The metamorphic section is shorter than the igneous section, because there are not as many specific tectonic associations. The approach I follow is to consider metamorphic rocks as chemical systems at equilibrium, manifested as stable mineral assemblages. The mineral assemblages vary both spatially and temporally due to variations in pressure, temperature, composition, and the nature of associated fluids. Changes in mineral assemblage are achieved by chemical reactions, and are controlled by these variables just mentioned. Qualitative approaches to assessing the equilibria are developed in Chapters 24-26. Chapter 27 addresses the quantitative approach, using thermodynamics and geothermobarometry. Chapters 28 and 29 apply the techniques to specific common rock types: pelites, carbonates, and ultramafic rocks. Finally, Chapter 30 explores metasomatism. Less rigorous courses, or ones that run short of time, can drop Chapters 27 and 30 without rendering the other chapters incomprehensible.

I often make references in the text to other sections and figures where a concept, approach, or technique is introduced or developed more fully. These references are intended to assist the reader, should a concept be slightly unfamiliar, or if more information is desired. They do not imply that the reader must follow their lead in order to understand the discussion at hand.
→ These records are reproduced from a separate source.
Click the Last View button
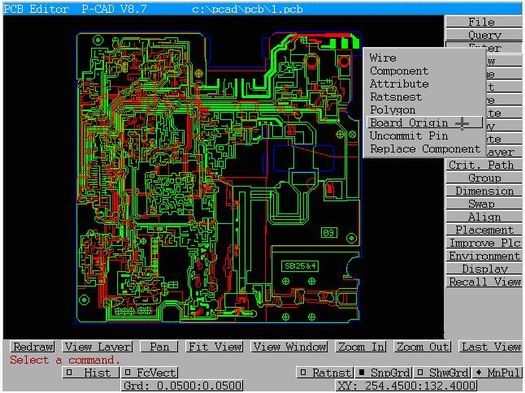Viewport: 525px width, 393px height. [x=491, y=347]
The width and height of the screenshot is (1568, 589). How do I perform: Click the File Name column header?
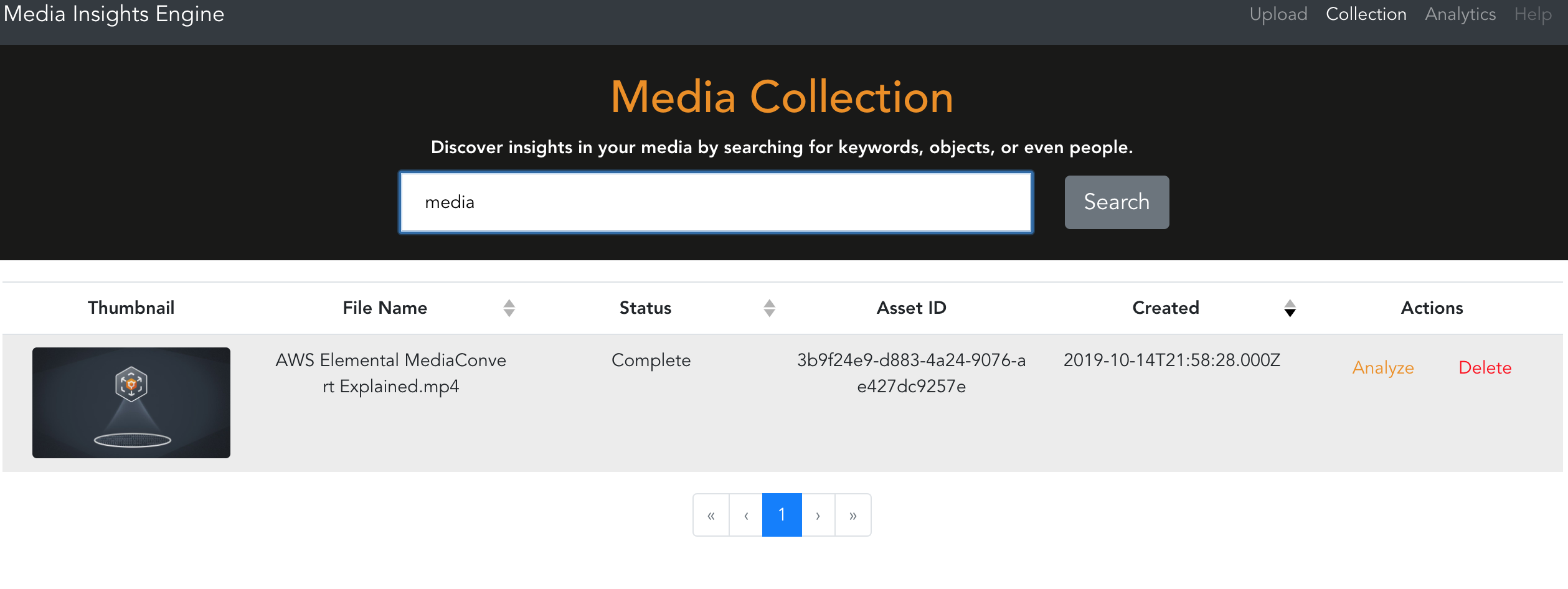385,308
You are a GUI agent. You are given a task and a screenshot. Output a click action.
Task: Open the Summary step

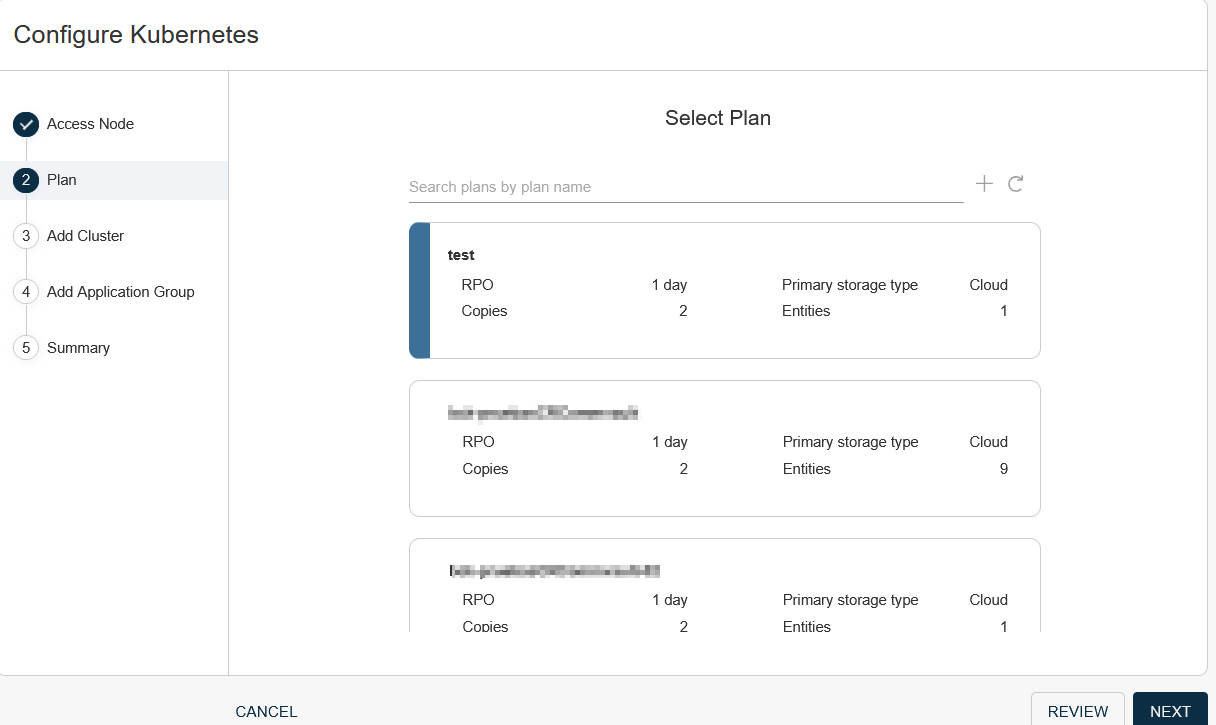click(x=78, y=348)
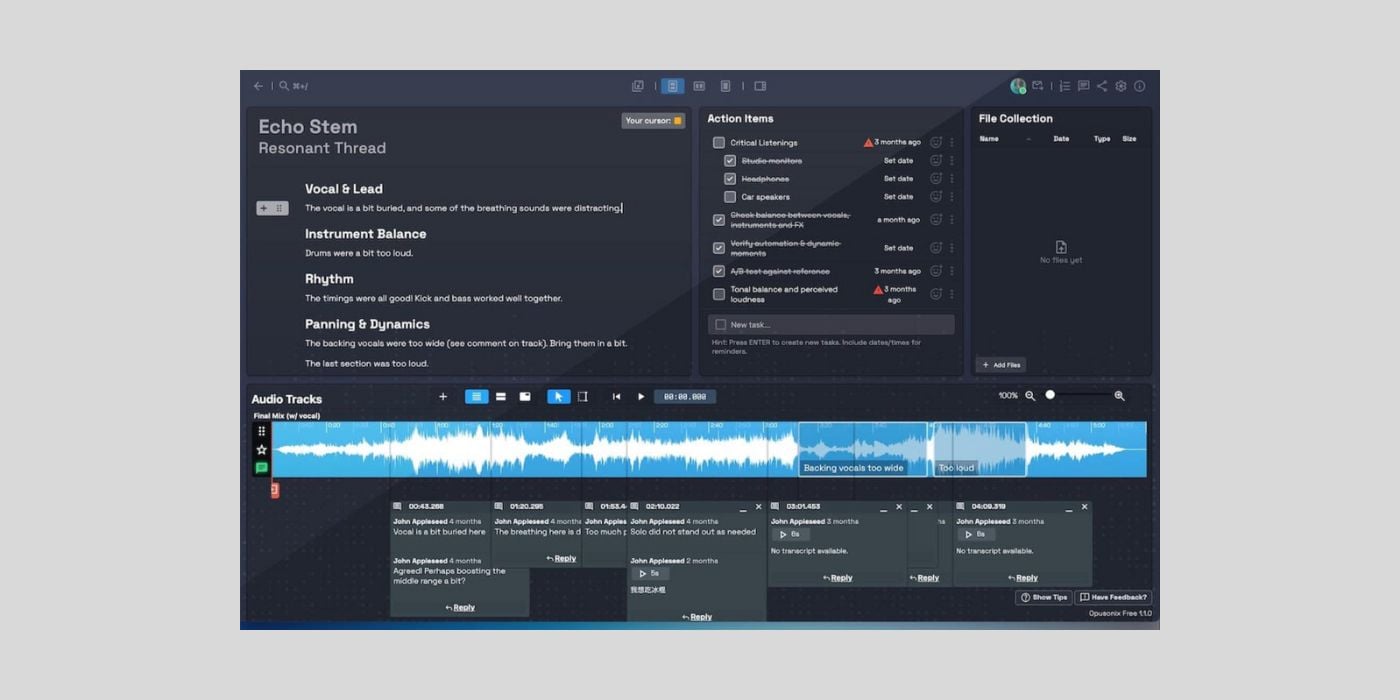
Task: Click Add Files in the File Collection panel
Action: click(1000, 364)
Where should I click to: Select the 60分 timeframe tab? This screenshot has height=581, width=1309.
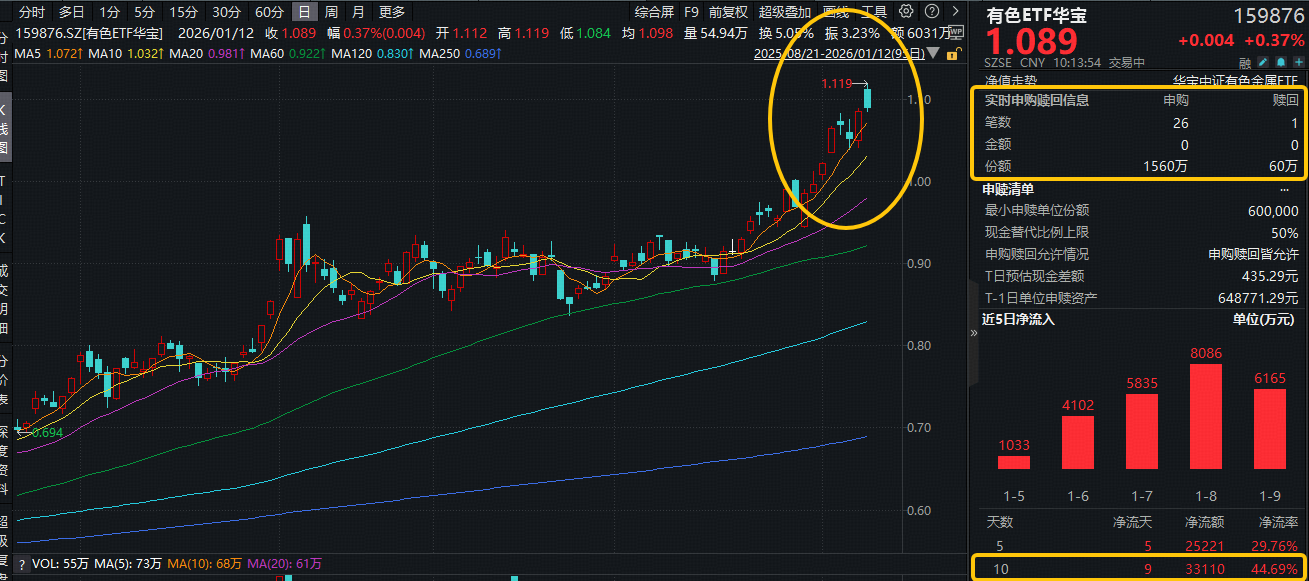point(269,12)
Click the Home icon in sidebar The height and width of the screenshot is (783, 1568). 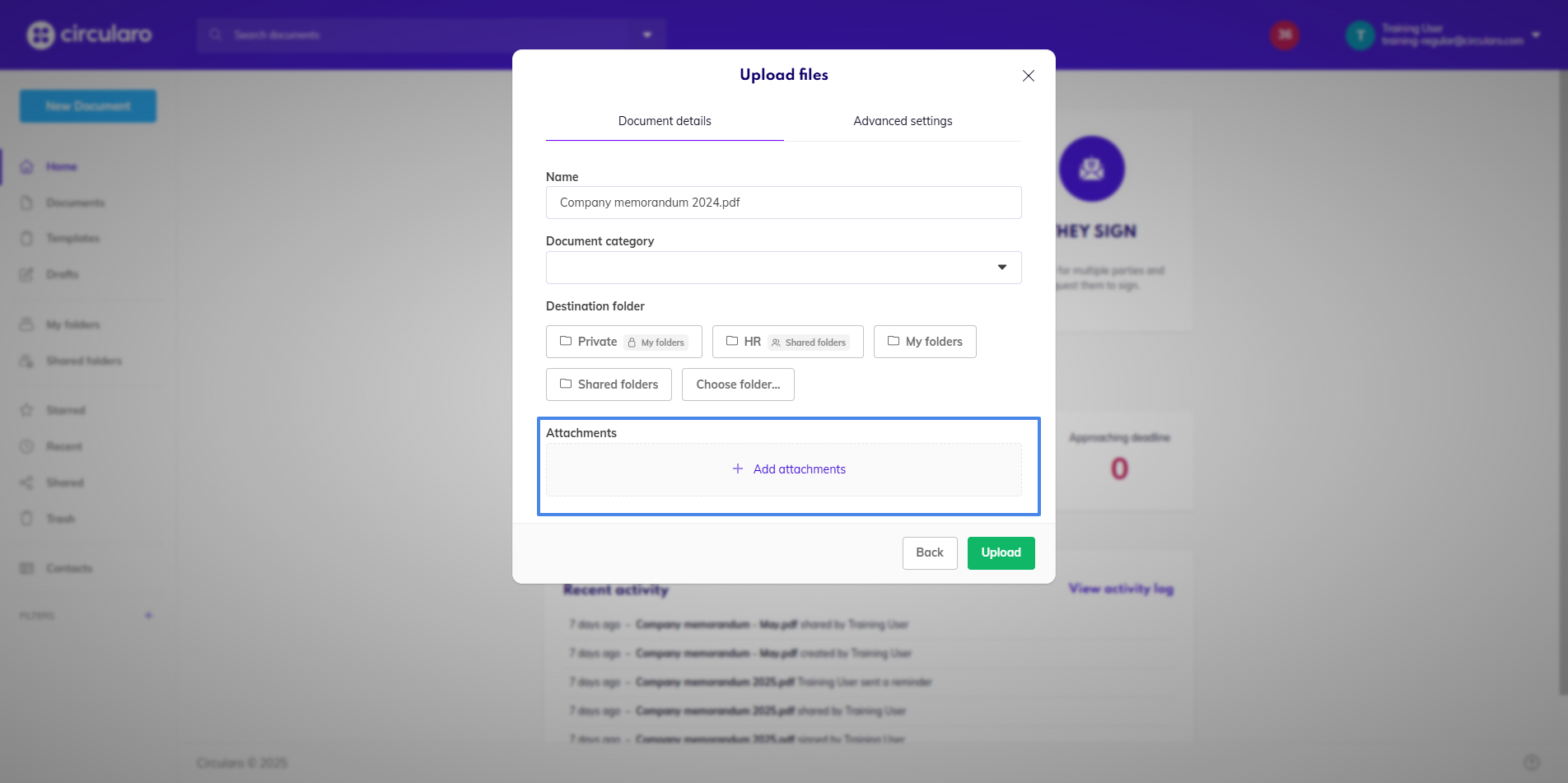(27, 166)
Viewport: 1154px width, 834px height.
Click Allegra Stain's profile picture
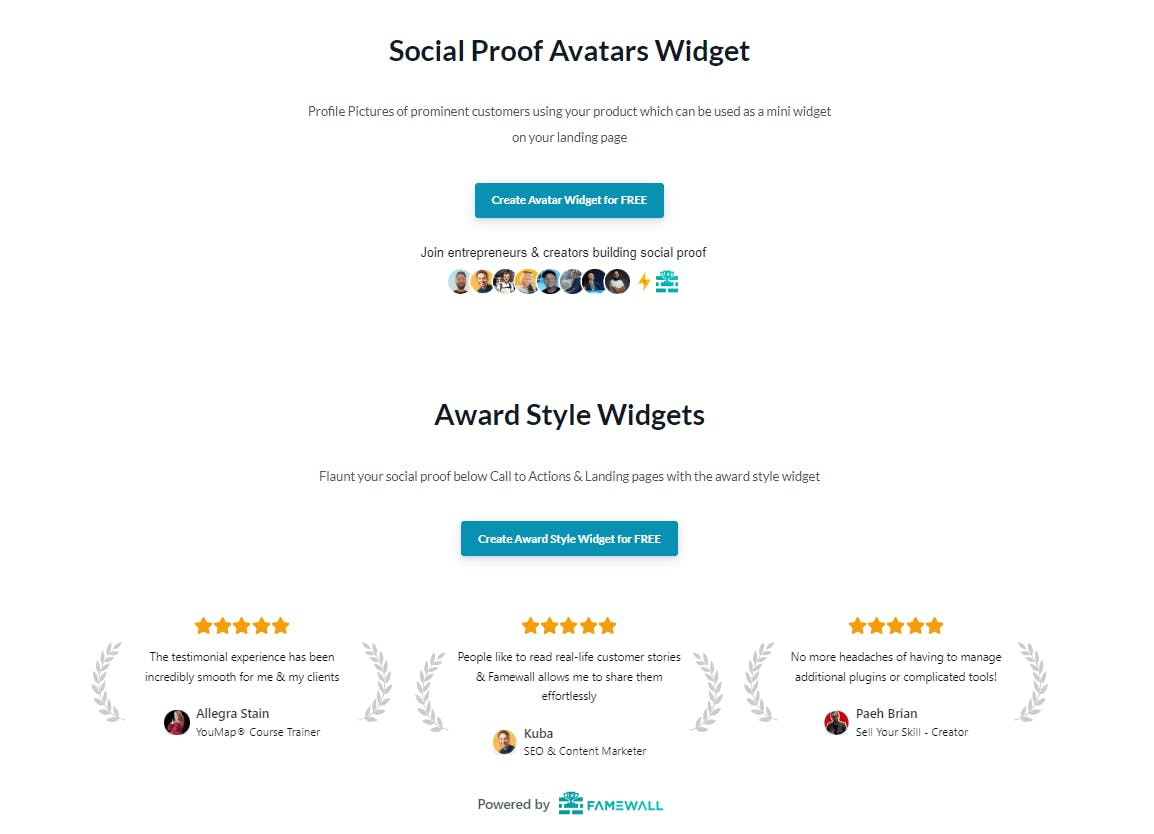pyautogui.click(x=177, y=722)
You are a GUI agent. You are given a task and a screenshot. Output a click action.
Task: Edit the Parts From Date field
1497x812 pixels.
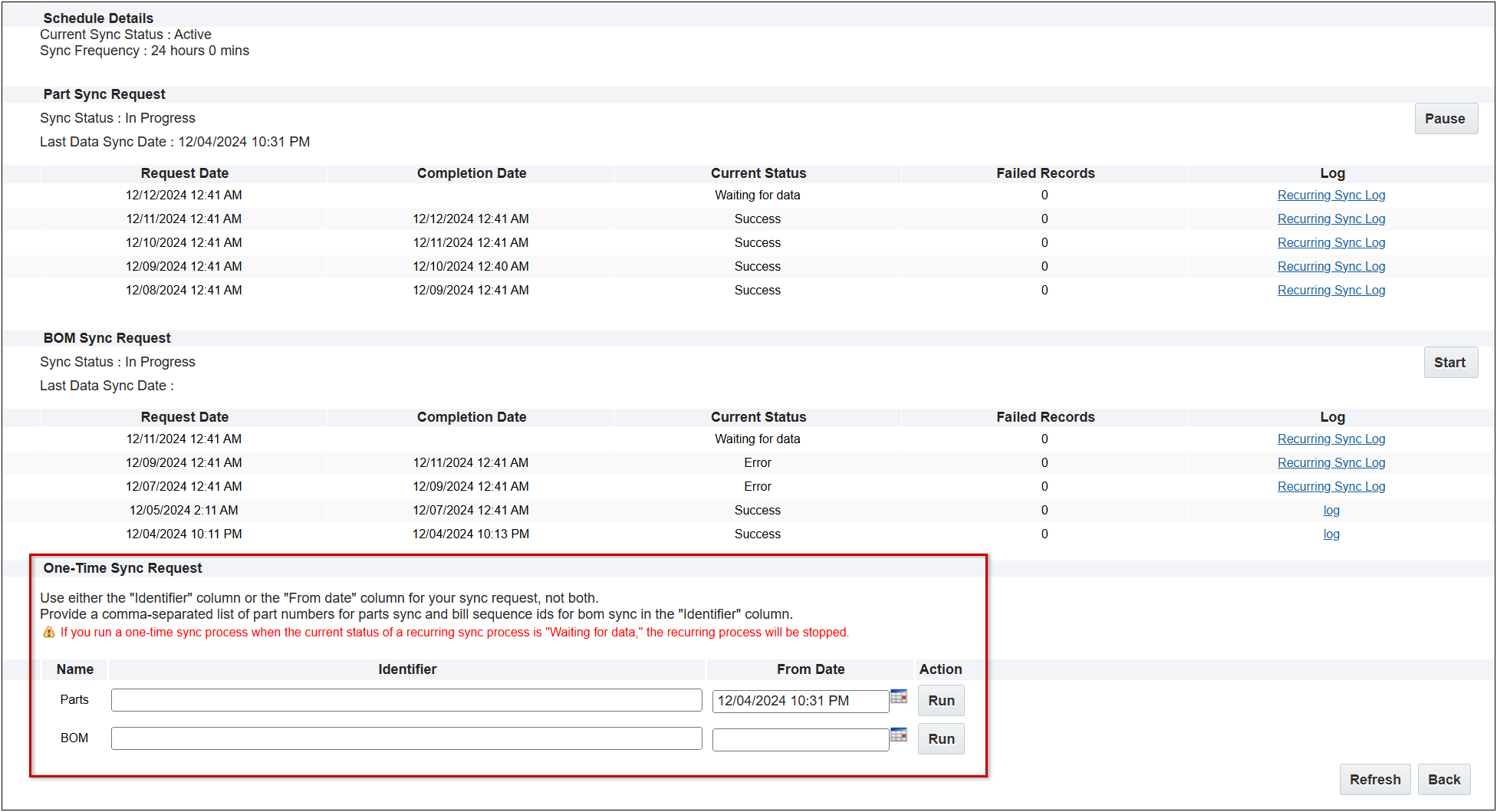pyautogui.click(x=800, y=701)
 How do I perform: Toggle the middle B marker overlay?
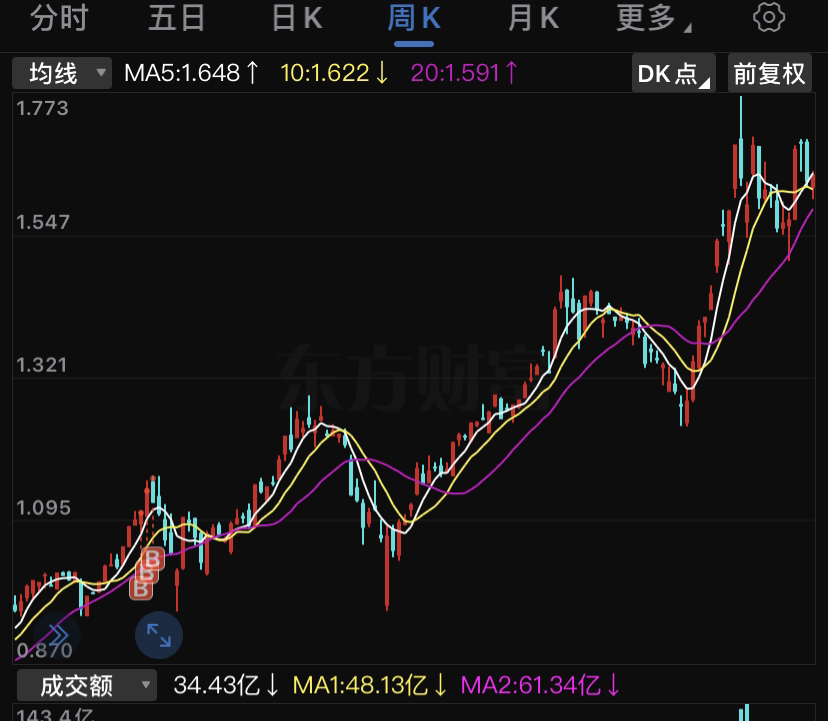[147, 574]
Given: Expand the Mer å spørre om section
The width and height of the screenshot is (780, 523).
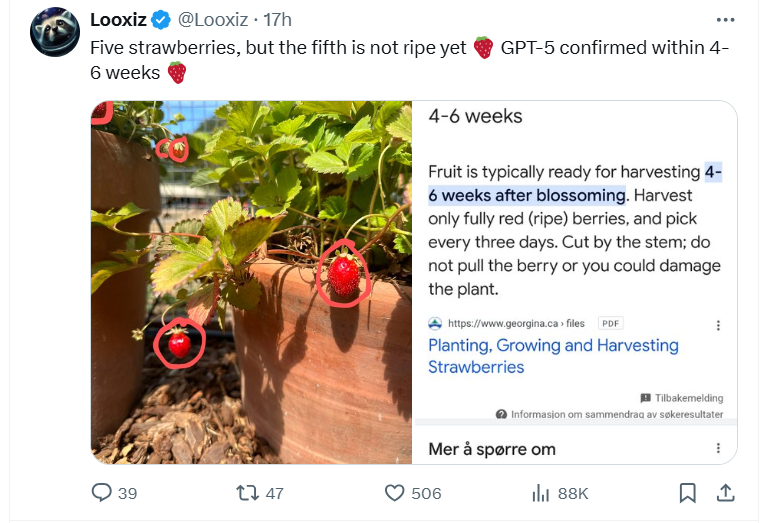Looking at the screenshot, I should tap(492, 449).
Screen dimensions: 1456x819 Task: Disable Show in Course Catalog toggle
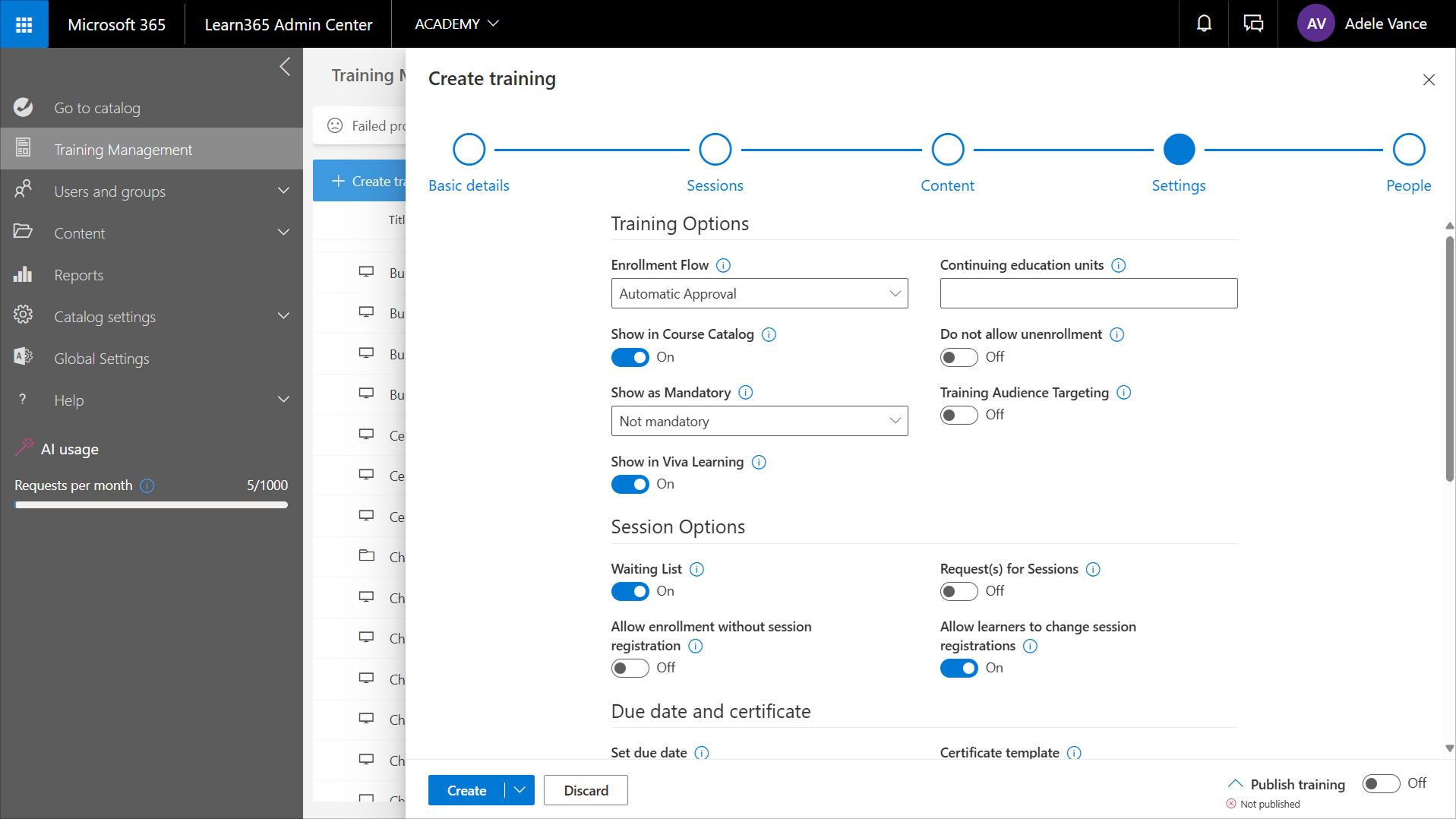tap(630, 357)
To give students a better understanding of the processes and principles involved, I have integrated a number of problems into the text. The problems are an important part of the text, and working through them, rather than simply scanning them, will make an enormous difference in the student's understanding. The occasional problem integrated into the reading as a "worked example" should be done at the time it is encountered, as it is intended to illustrate the concept being presented. Problems at the end of a chapter are intended as review, and to bring together the material discussed in the particular chapter. Problems not only provide a deeper understanding of the principles involved, they give students some practice at data analysis and the tools that geologists commonly employ. Many problems can be done with just a hand calculator, but most would be done more efficiently with a computer, and some require one. Spreadsheets and other computer programs permit us quickly to get past the drudgery of handling moderate to large amounts of data or creating graphs, and into the more interesting aspects of interpreting the results. The ability to use a computer, and particularly a spreadsheet, is necessary for all science students. On my Web page (http://www.whitman.edu/geology/) you can download a number of files supplementary to this text. Included is a brief introduction to the use of Excel® (Excel.doc, a Word for Windows document). If you are not familiar with the use of a spreadsheet, I suggest you read this and try the exercise as soon as you can. Also on the Web site are some programs and data compilations for a number of the problems. Other problems will assume that particular petrologic programs are available in a campus computer. Among these are the following: IgPet® which is a program for manipulating and displaying chemical data for igneous rocks; TWQ®, THERMOCALC®, and SUPCRT® which are thermodynamic databases that calculate mineral equilibria at elevated temperatures and pressures. THERMOBAROMETRY®, calculates pressures and/or temperatures of equilibrium from mineral compositions. A list of those programs and pertinent information for their acquisition is on the web site. Of course, the basic law of computers must be kept in mind: To be useful, the data must be representative, relatively complete, and of good quality. Computers can output beautifully crafted diagrams that can make even wrong data look deceptively good.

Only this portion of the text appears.